Source text.
Our views with respect to the questions thus raised on behalf of the appellants will now be stated.

Rents and profits are as much property as the estate out of which they arise, and as such they are equally the subject of assignment, or encumbrance by way of mortgage or conveyance in trust to secure debt. 41 C.J., p. 375; Annotation, 4 A.L.R., 1405; Annotation, 55 A.L.R., 1020.

If complainant Cumberland Trust Company had a valid fixed lien upon the rents of the Newcomer Building and Annex at the time Morris Bart was adjudicated a bankrupt, such lien was not destroyed or defeated by Bart's discharge in bankruptcy. See Bankruptcy Act of 1898, sec. 67d; Sullivan v. Myer, 137 Tenn. 412, 419, 193 S.W. 124; 3 R.C.L., pp. 320, 322; Rode Horn v. Phipps, 195 Fed., 414.

But, as we have seen, it is contended on behalf of defendant, and presumably was held by the Chancellor, that complainant Trust Company had no lien upon the rents in controversy.

On the other hand, complainants insist that the aforesaid trust deed of May 9, 1928, to W.A. DeGroat, trustee, "not only pledges the land, but pledges the rents of the land as security for complainant's debt."

Supplied data.

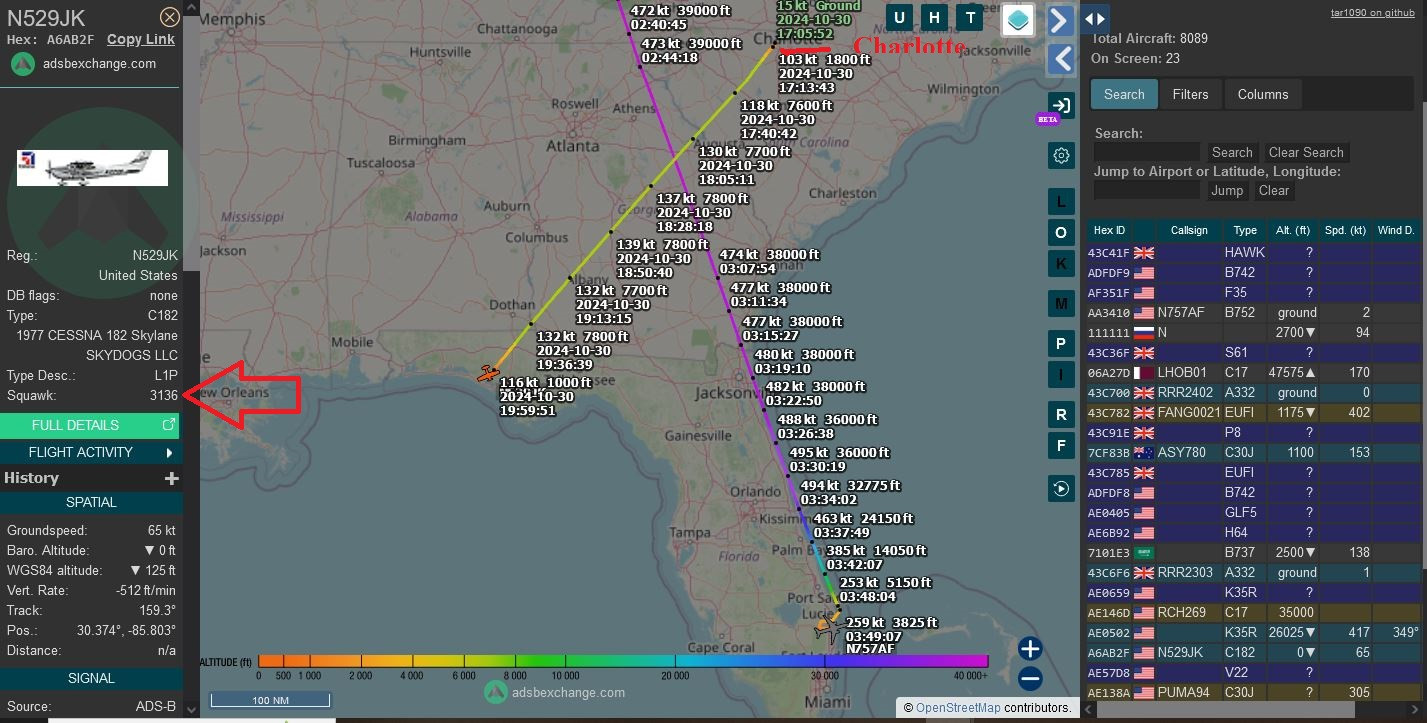Click the altitude color scale bar
This screenshot has height=723, width=1427.
click(x=622, y=661)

Task requirements.
• A. Translate this sentence from the court opinion into Spanish: "Our views with respect to the questions thus raised on behalf of the appellants will now be stated."
• B. Please reproduce the stretch of the court opinion from "Rents and profits" through "195 Fed., 414.", swapping "lien" for "claim".

Responses per task.
• A. Nuestras opiniones respecto de las cuestiones así planteadas en nombre de los apelantes se expondrán ahora.

• B.
Rents and profits are as much property as the estate out of which they arise, and as such they are equally the subject of assignment, or encumbrance by way of mortgage or conveyance in trust to secure debt. 41 C.J., p. 375; Annotation, 4 A.L.R., 1405; Annotation, 55 A.L.R., 1020.

If complainant Cumberland Trust Company had a valid fixed claim upon the rents of the Newcomer Building and Annex at the time Morris Bart was adjudicated a bankrupt, such claim was not destroyed or defeated by Bart's discharge in bankruptcy. See Bankruptcy Act of 1898, sec. 67d; Sullivan v. Myer, 137 Tenn. 412, 419, 193 S.W. 124; 3 R.C.L., pp. 320, 322; Rode Horn v. Phipps, 195 Fed., 414.